CODEWITHSUNDEEP
pythonpython-3.x
Joshua Boca
Joshua Boca

Reputation: 13

Python 3 Syntax Error

  method = input("Is it currently raining? ")
if method=="Yes" :
  print("You should take the bus.")
else: distance = input("How far in km do you want to travel? ")
if distance == > 2:
    print("You should walk.")
elif distance ==  < 10 :
  print("You should take the bus.")
else: 
  print("You should ride your bike.")

Nvm, i fixed it..for those who have the same problem and were on Grok Learning it was just an indention issue and I forgot to write int...

Upvotes: 1

Views: 1293

Answers (2)

Fredrik
Fredrik

Reputation: 940

So since you added a second question, I'll add a second answer :)

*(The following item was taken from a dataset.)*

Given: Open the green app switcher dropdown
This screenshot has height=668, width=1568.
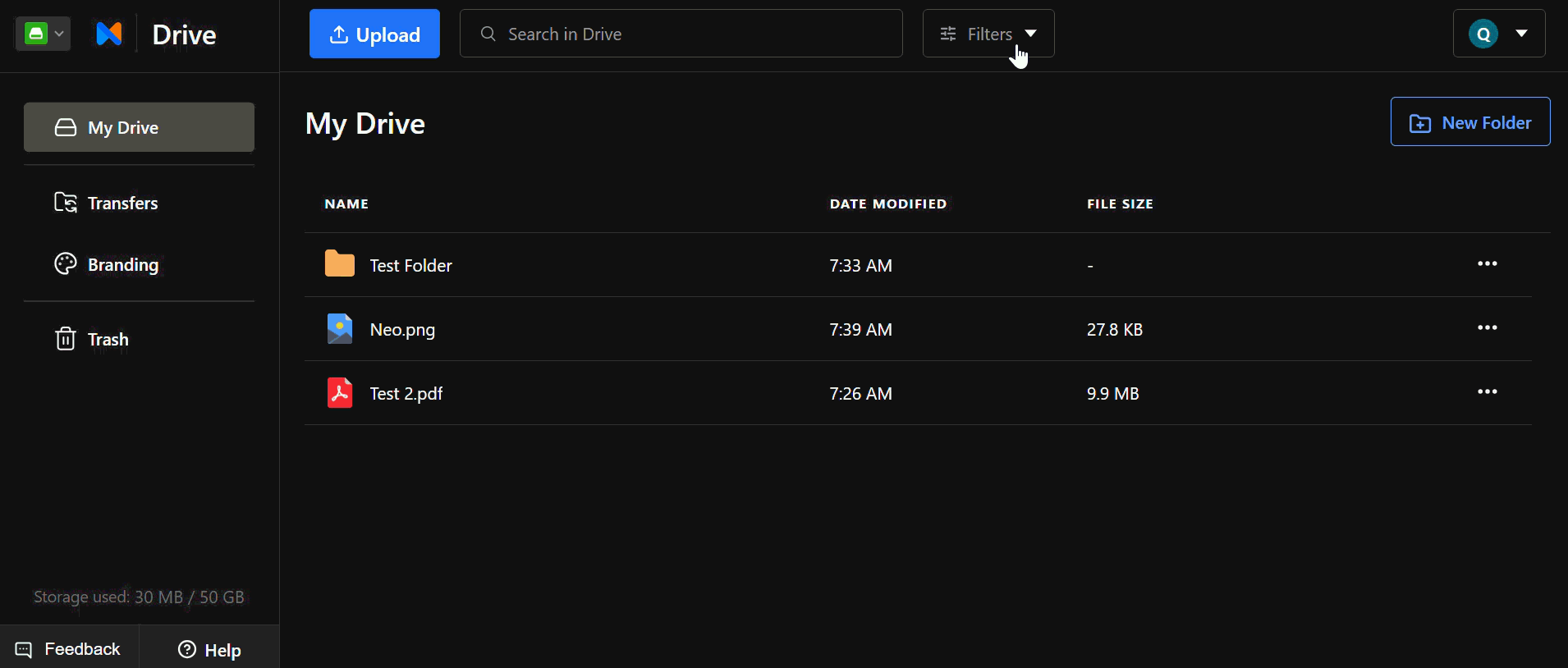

In Python 3, the input() function always returns a string, and you cannot compare strings and integers without converting things first (Python 2 had different semantics here).

>>> distance = input()
10
>>> distance
'10' <- note the quotes here
>>> distance < 10
Traceback (most recent call last):
  File "<stdin>", line 1, in <module>
TypeError: unorderable types: str() < int()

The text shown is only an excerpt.